It seems that this is not the case. The project Galaxy Zoo for example instructs layman to classify galaxies according some simple rules.
I was looking for publications about morphological galaxy classification and was surprised about my findings. There is not much published on this topic. Now, there are two options: a) there is not much to say about it, because the problem is that trivial or b) there has been not much research done into this area so far.
I favor b) because of the existence of the GalaxyZoo Project. I wonder how state-of-the-art algorithm perform dealing with these problems.
Contact and suggestions: Dr. Marcel Blattner
01.02.10
LWS goes to the IMCIC (international multi-conference on complexity, informatics and cybernetics), Orlando Florida, 6.4.10-9.4.10
Our Paper, B-Rank: A top N recommendation Algorithm was accepted by the IMCIC and we have a slot for a presentation. We are glad to have this opportunity.
Contact and suggestions: Dr. Marcel Blattner
08.01.10
Knowing your users inside out - mission impossible?
Since several weeks I collaborate with Dr. Matus Medo (Physics Department University Fribourg). We work on a model. The aim of the model is to better understand noisy data, generated by recommender systems. Or in other words: to better 'understand' users. At the core of the model two mechanisms are at work:
- Self-inconsistency: from experiments it is known, that users rate the same object differently at different times. So there is no 'true' rate but rather a probability distribution over the rating scale for each user.
- Social pressure: users tend to synchronize their opinions towards the average opinion given by peers. This has been demonstrated impressively by G. Berns et al. in diverse experiments. This social pressure forces all opinions in one direction.

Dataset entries
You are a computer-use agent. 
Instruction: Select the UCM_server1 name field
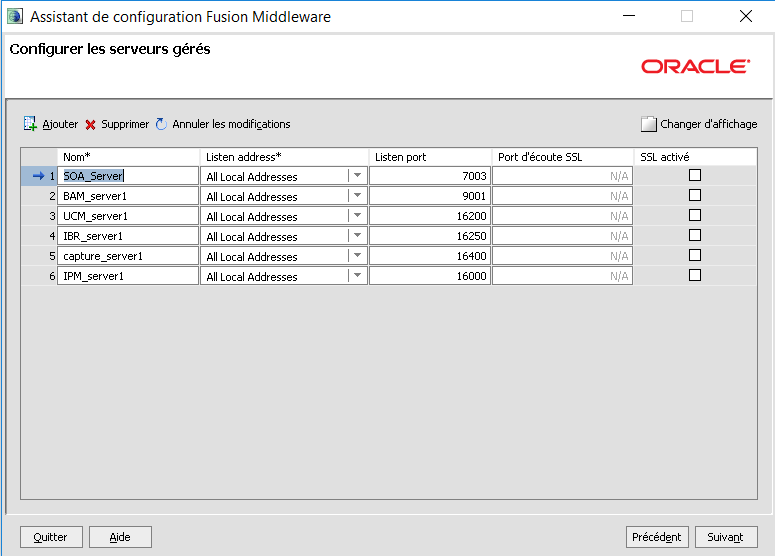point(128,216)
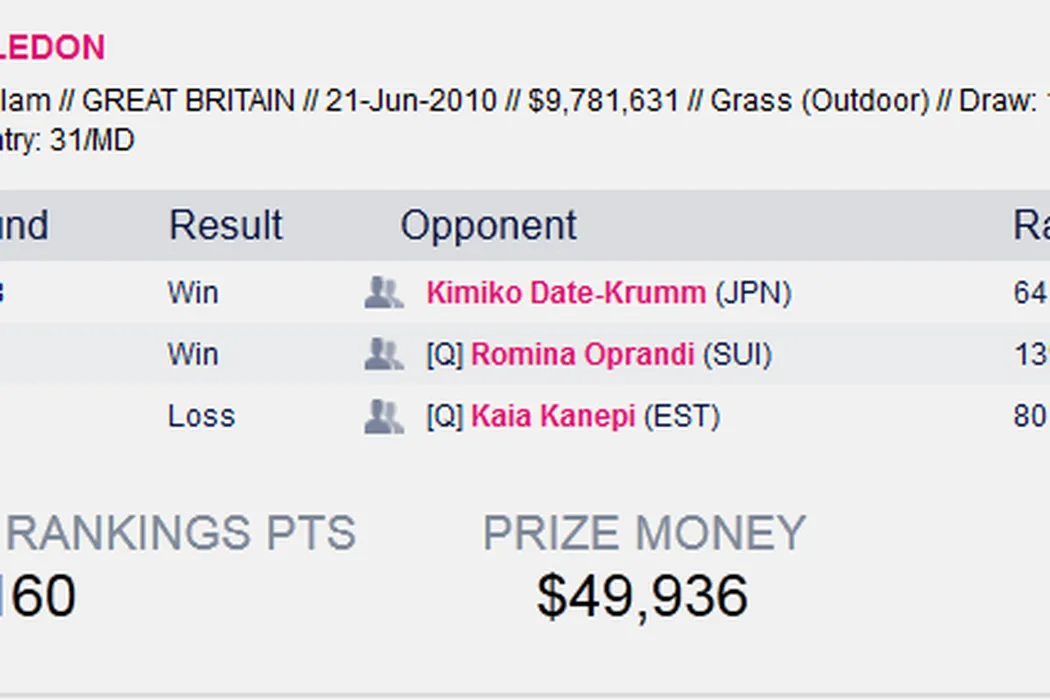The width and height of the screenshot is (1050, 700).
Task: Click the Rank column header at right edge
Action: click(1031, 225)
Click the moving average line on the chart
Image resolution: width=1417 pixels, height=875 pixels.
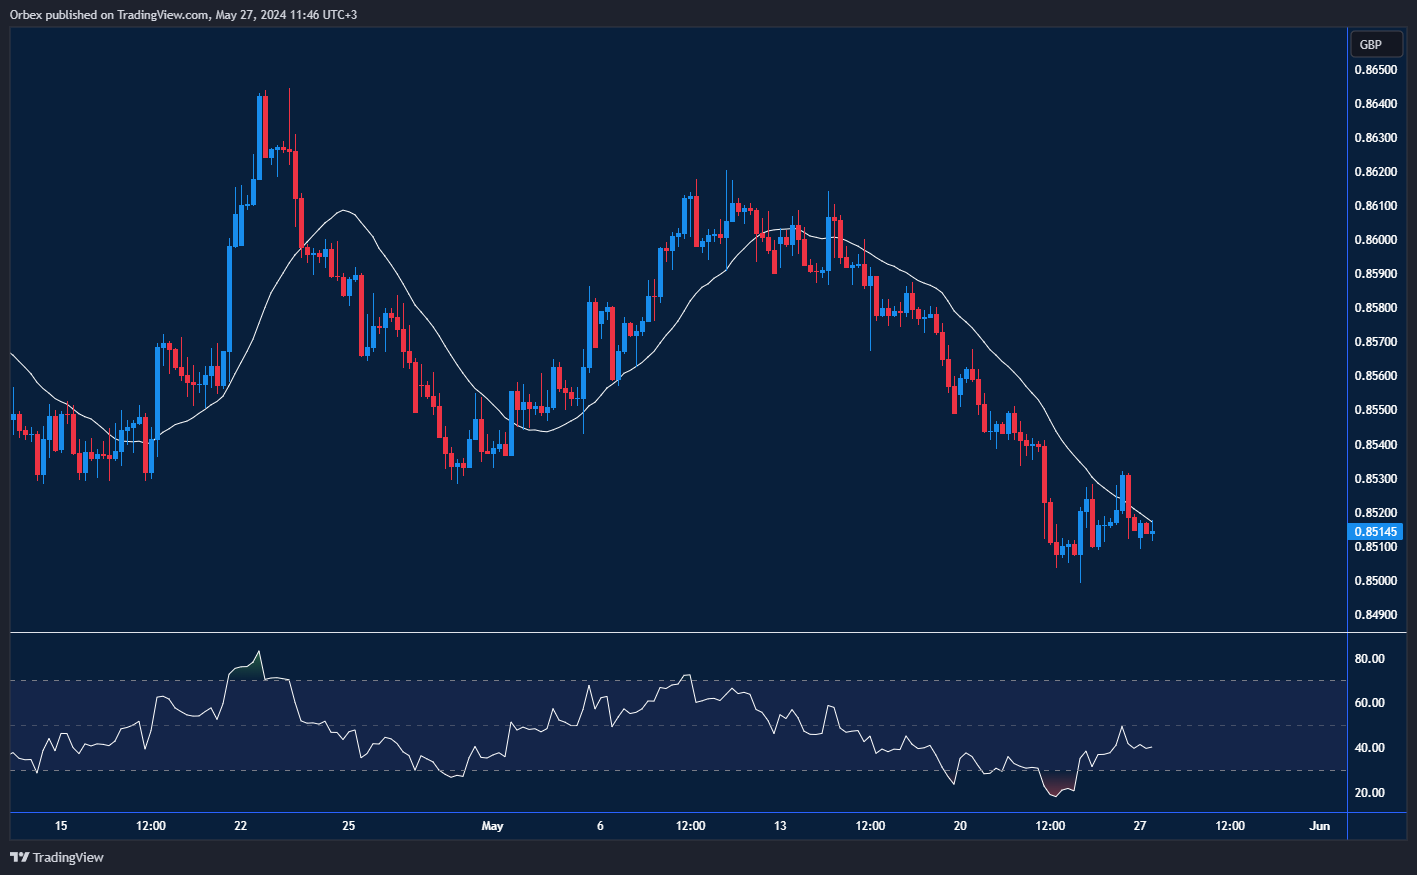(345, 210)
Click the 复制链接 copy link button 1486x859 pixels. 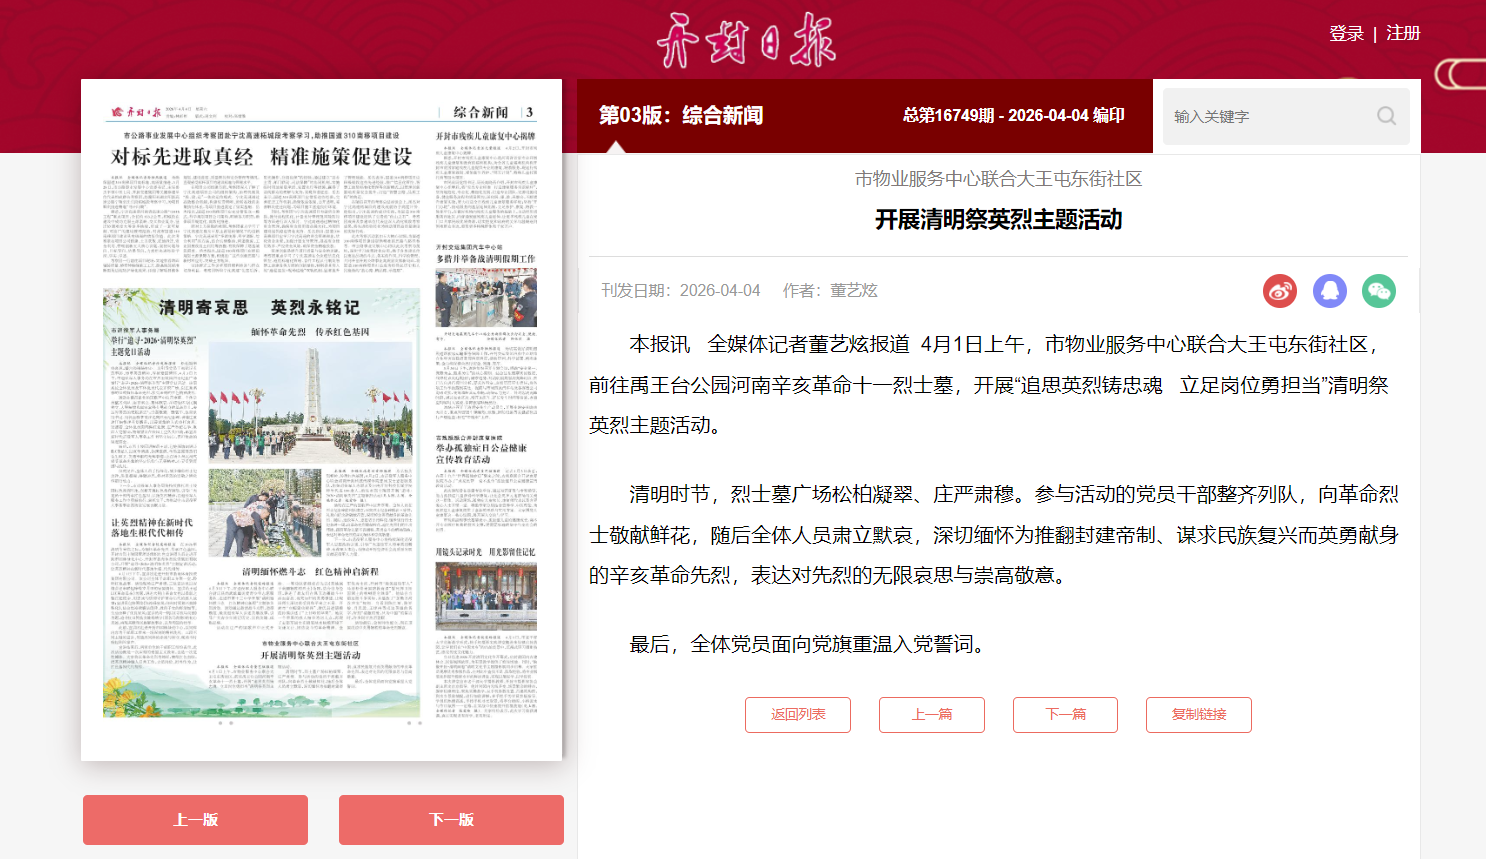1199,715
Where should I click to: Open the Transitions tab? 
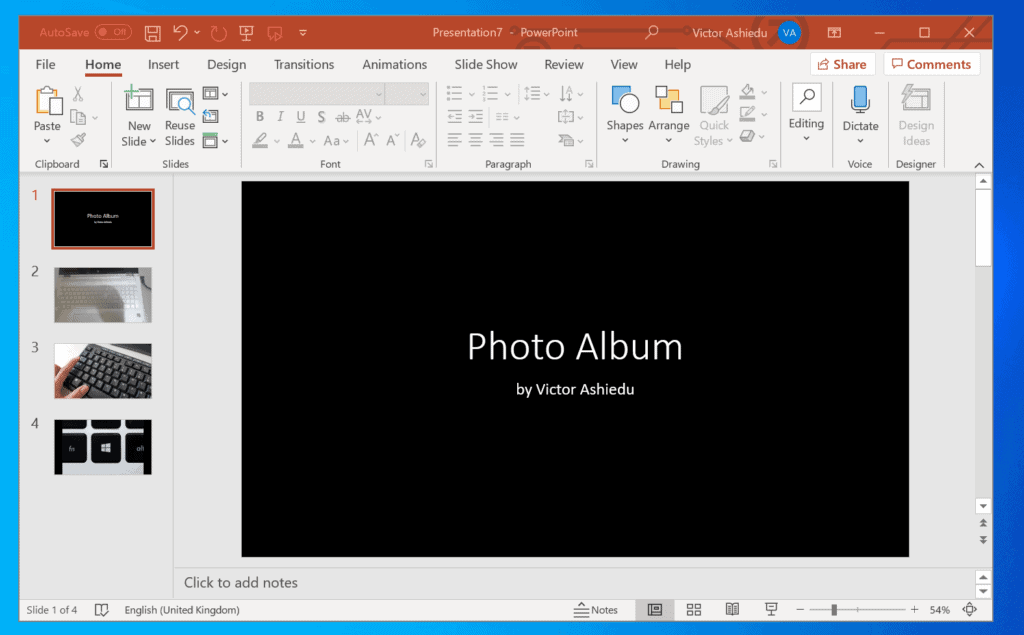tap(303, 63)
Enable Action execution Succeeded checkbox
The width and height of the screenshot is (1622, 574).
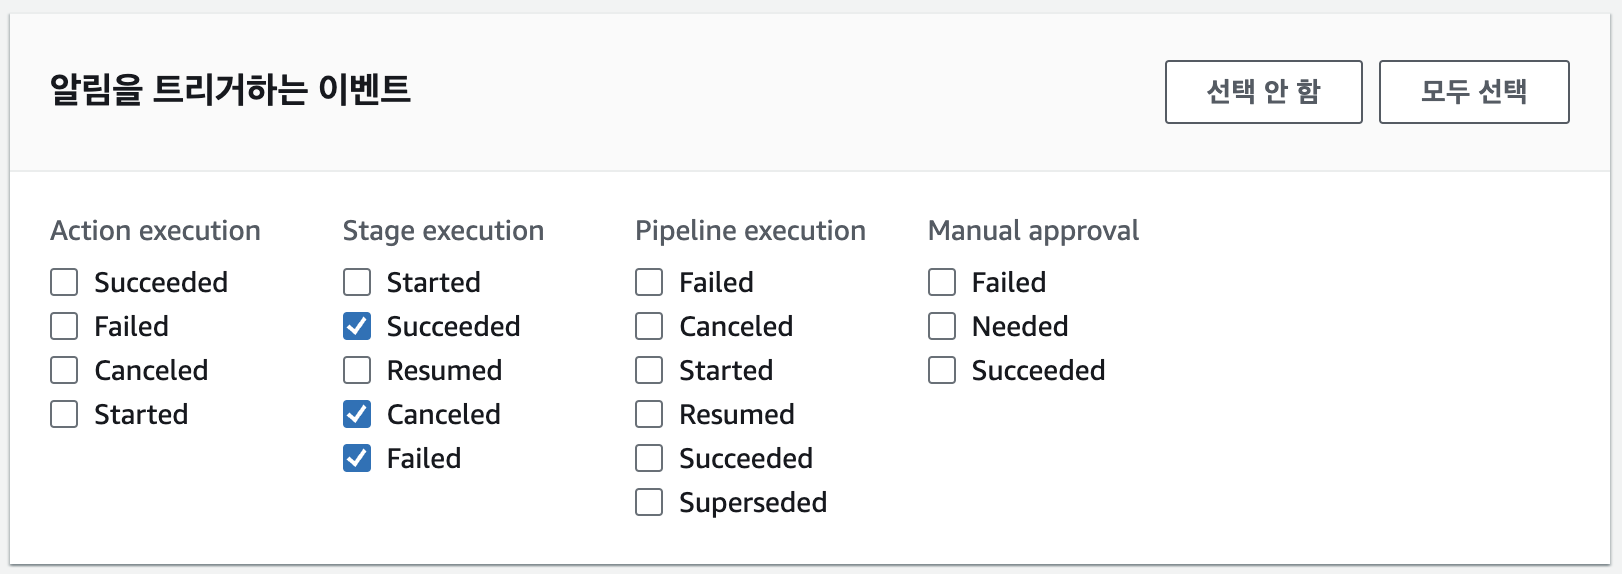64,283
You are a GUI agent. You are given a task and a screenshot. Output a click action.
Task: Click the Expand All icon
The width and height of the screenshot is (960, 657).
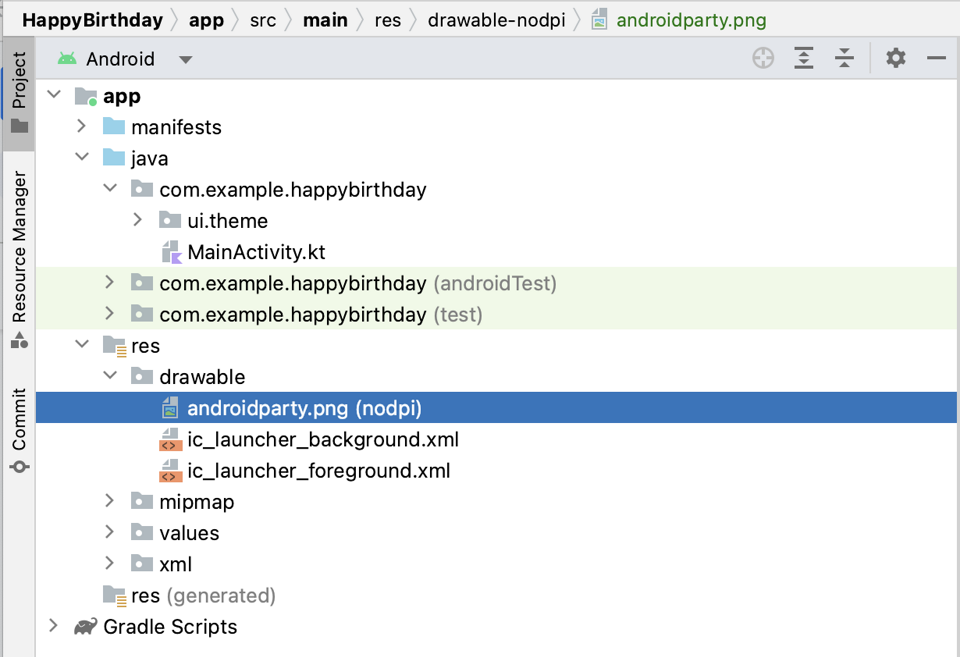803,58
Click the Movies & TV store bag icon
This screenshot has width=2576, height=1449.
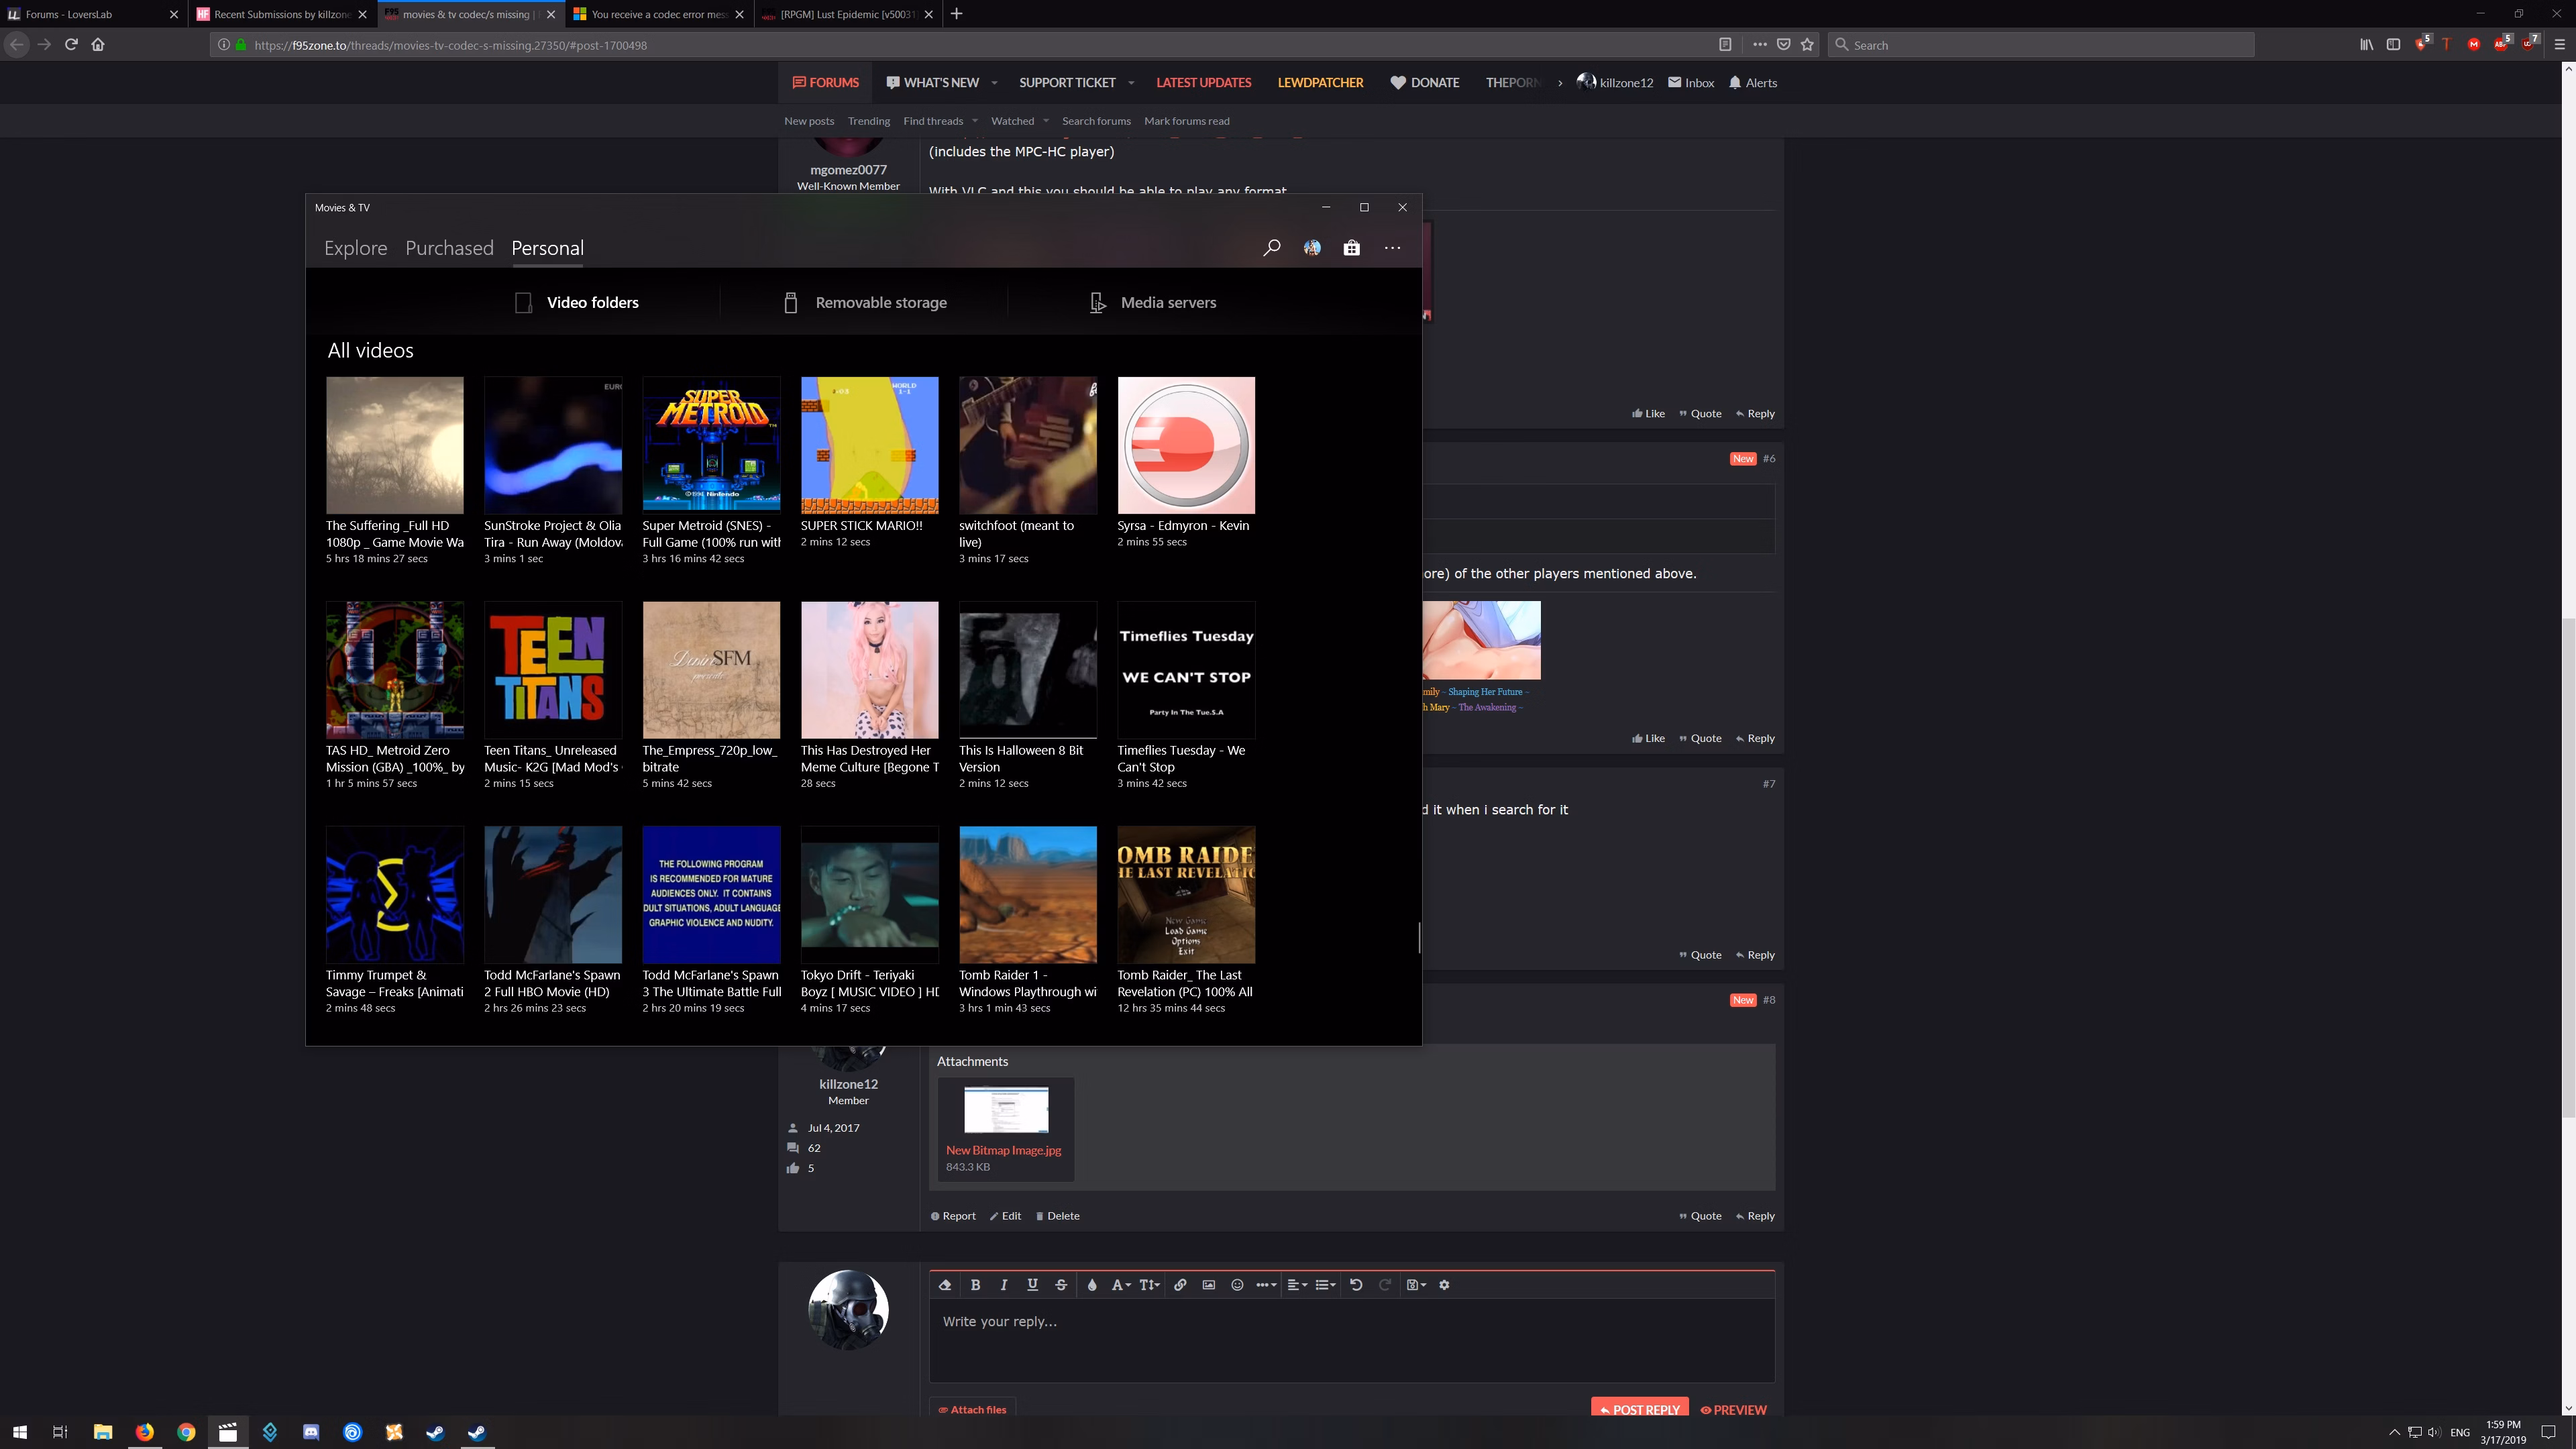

▶ _TASKS TO COMPLETE_:
1) In the blog excerpt, which two mechanisms are at the core of the model for understanding noisy recommender-system data?
2) Output the passage of the blog excerpt from "- Social pressure: users" to "in one direction.", copied word for word.
The records are material separate from the blog excerpt.

▶ _RESPONSES BY TASK_:
1) Self-inconsistency and social pressure.

2)
- Social pressure: users tend to synchronize their opinions towards the average opinion given by peers. This has been demonstrated impressively by G. Berns et al. in diverse experiments. This social pressure forces all opinions in one direction.